Supplied passage
● ● ● ● ●

But For The Grace of God
With the cocked German Lugar pistol pressed into her neck, the newborn baby squealing, and the umbilical cord dangling after being cut, the Polish nurse midwife refused to strangle the Jewish baby by his own cord as ordered by the SS Doctor.
Ungodly stenches hung over the so-called delivery suite. Rats waited to bite anything in their path, living or dead. Rodents were the only plump mammals in sight; the humans were emancipated. The ether of Dante’s Inferno was like fog.
The woman, in her forties, stood silent as the SS Officer raised his voice. She whispered for him to pull the trigger, for she took an oath and “will not follow your order.” The SS officer winced, then lowered and holstered his weapon. Nurse/midwife S. Lesczynska R.N. carried on, as she had for the last 165 times the Angel of Death threatened her for not murdering the Jewish babies. She cleaned the baby with what filthy water there was and placed a ragtag cloth on him and continued her 16-hour shift.
The year was 1945. The place was Auschwitz-Birkenau. The Doctor was Joseph Mengele: the infamous “Angel of Death” who was notorious for his human experimentation.
The nurse was S. Leszczynska, and her son Dr. Stashu Leszcznski was one of my dearest friends, who died recently at 93. He and his younger brother had survived Mauthausen in Austria as a teenager; their family paid dearly for their clandestine printing of exit visas for the Warsaw Ghetto Jews.
The recent Pittsburgh slaughter of innocent Jewish Americans in a synagogue propelled my experiences in Poland over the last 25 years and prompted this reflection along with the abject paucity of moral turpitude in our leaders for the last few years.
In 1992, I was a cardiac surgeon and was invited by Polish Professor Zbignew Religa to advise his team on how to stop the heart for several hours in order to carry out complicated procedures while preserving function. They were excellent surgeons but the communist government was not interested in healthcare, so they performed 500 cases a year in the most Spartan of conditions. After two days of mentoring them in cardioplegia techniques for heart surgery, he required me to go to Auschwitz for what became my first of three visits. Any person who has walked those sacred grounds where the grass grows in ashes is typically profoundly disturbed. I was no exception.
When I went to Warsaw on my way home that first time, I met Professor Lesczynski M.D., a revered physician, a Holocaust survivor, and a respected European radiologist. He was excruciatingly humble, warm, and outgoing with the finest sense of humor and a marbleized sense of character that I have never before experienced. His concentration camp experiences as a teenager would have broken a lesser man. He entered Mauthausen with 885 other children and exited two years later with only 15. He weighed just 55 pounds. He survived on whatever he could find, mainly insects and dirt.

● ● ● ● ●

Study material

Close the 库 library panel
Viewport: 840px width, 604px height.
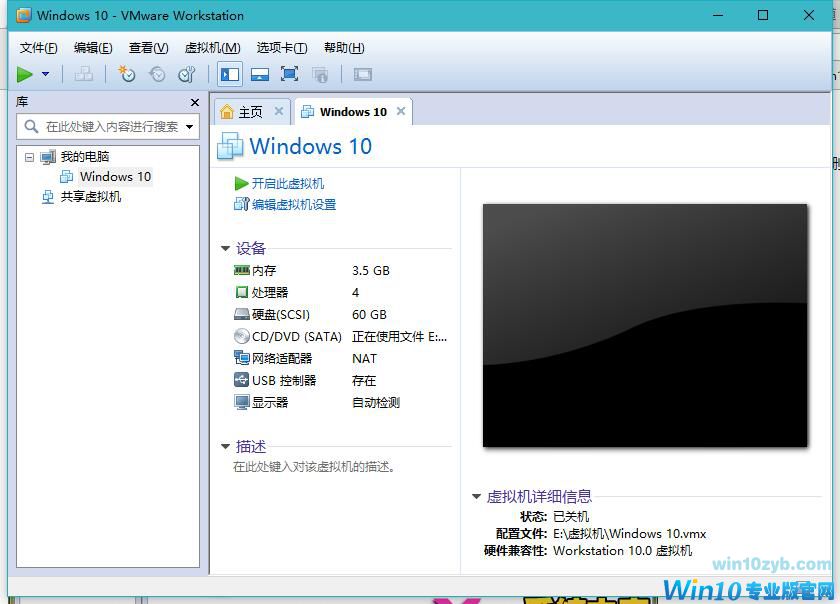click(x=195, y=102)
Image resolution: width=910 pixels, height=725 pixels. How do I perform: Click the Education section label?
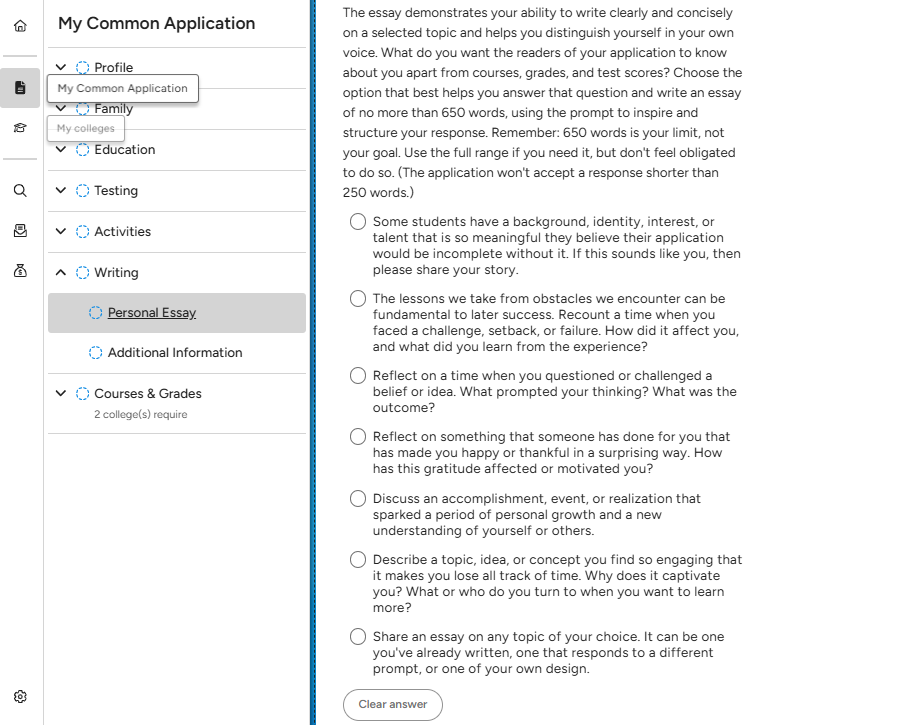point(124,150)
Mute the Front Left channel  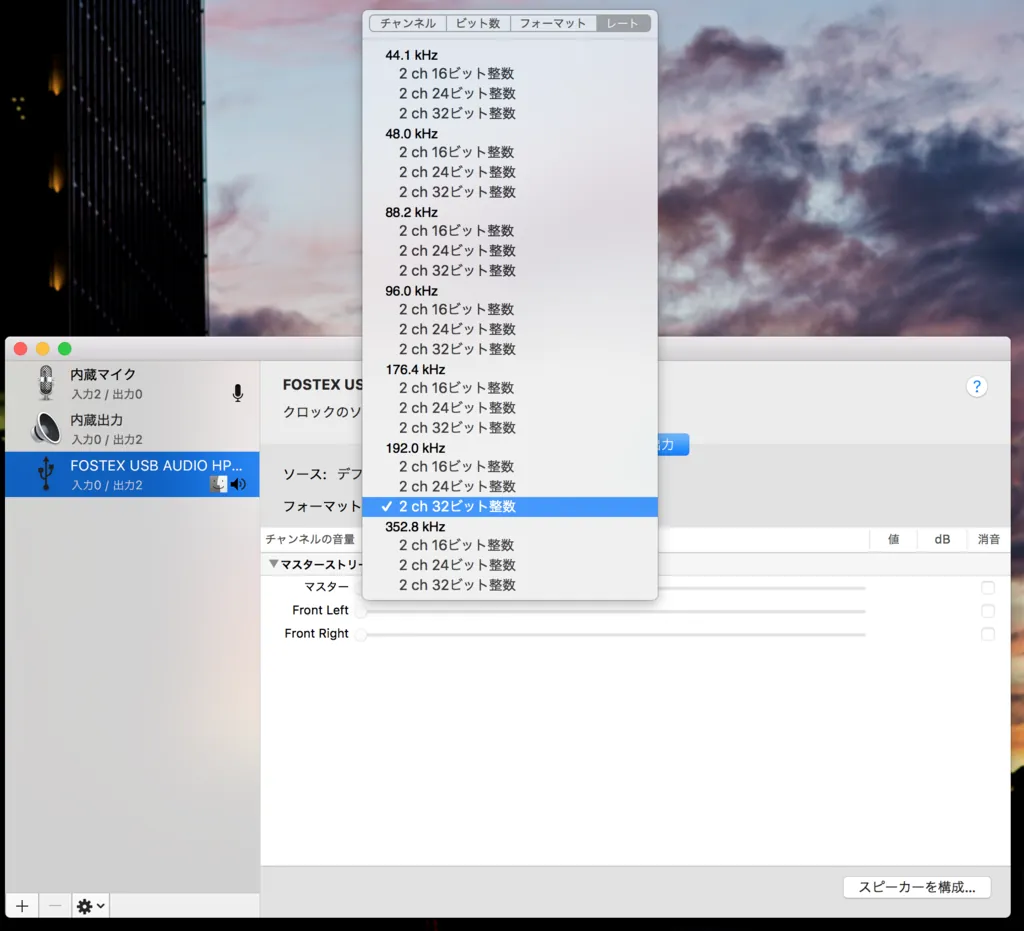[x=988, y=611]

● ● ● ● ●

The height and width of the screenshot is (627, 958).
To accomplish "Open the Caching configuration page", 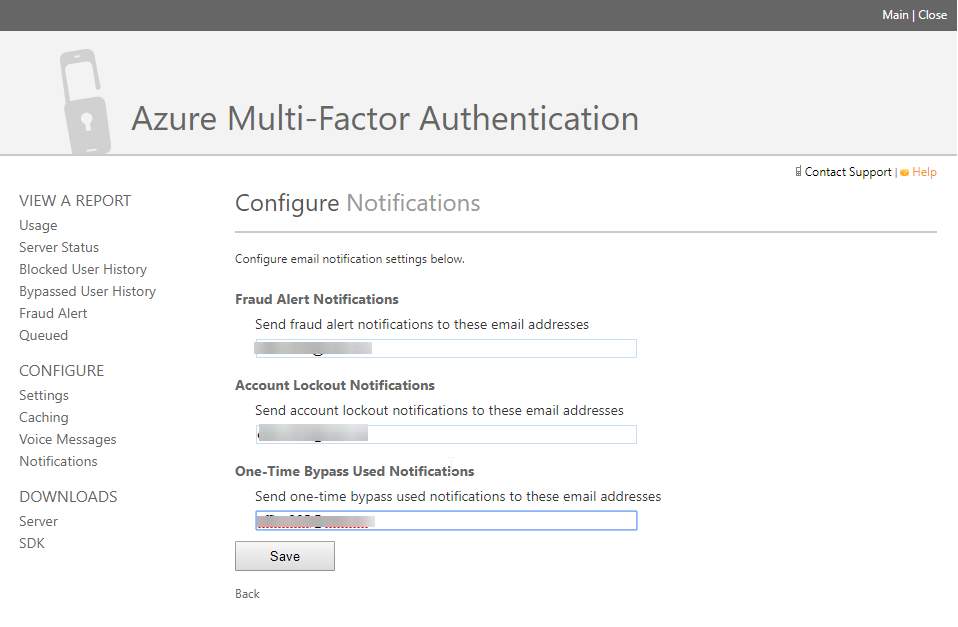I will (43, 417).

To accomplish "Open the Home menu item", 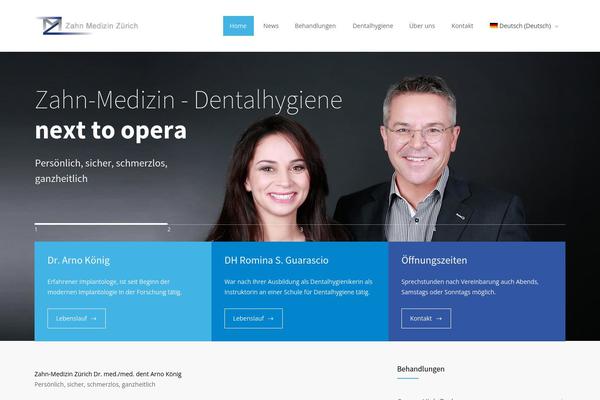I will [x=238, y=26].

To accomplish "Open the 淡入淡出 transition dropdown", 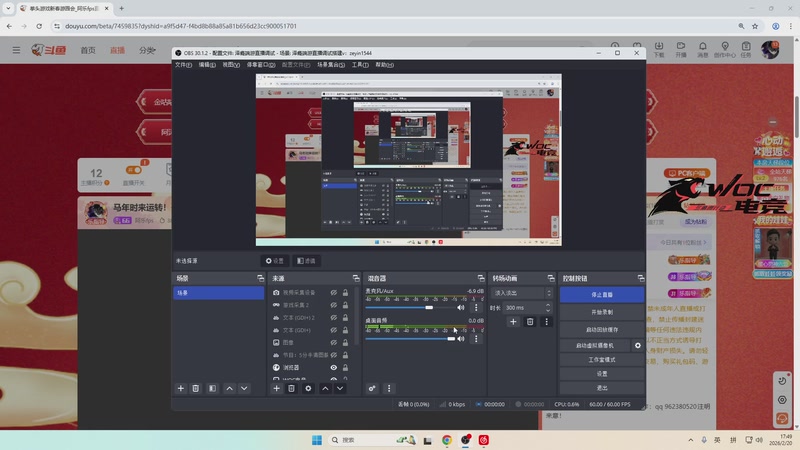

● ● ● ● ●

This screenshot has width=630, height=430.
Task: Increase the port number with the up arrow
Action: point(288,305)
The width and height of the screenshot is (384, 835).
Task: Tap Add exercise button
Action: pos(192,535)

● ● ● ● ●

Instructions
1/ Translate this sentence from the passage into Spanish: "Rats waited to bite anything in their path, living or dead."
2/ In the passage, what year did Professor Zbignew Religa invite the narrator to advise his team?
The data that comes after the passage is separate material.

Task-by-task results
1/ Las ratas esperaban para morder cualquier cosa a su paso, viva o muerta.

2/ 1992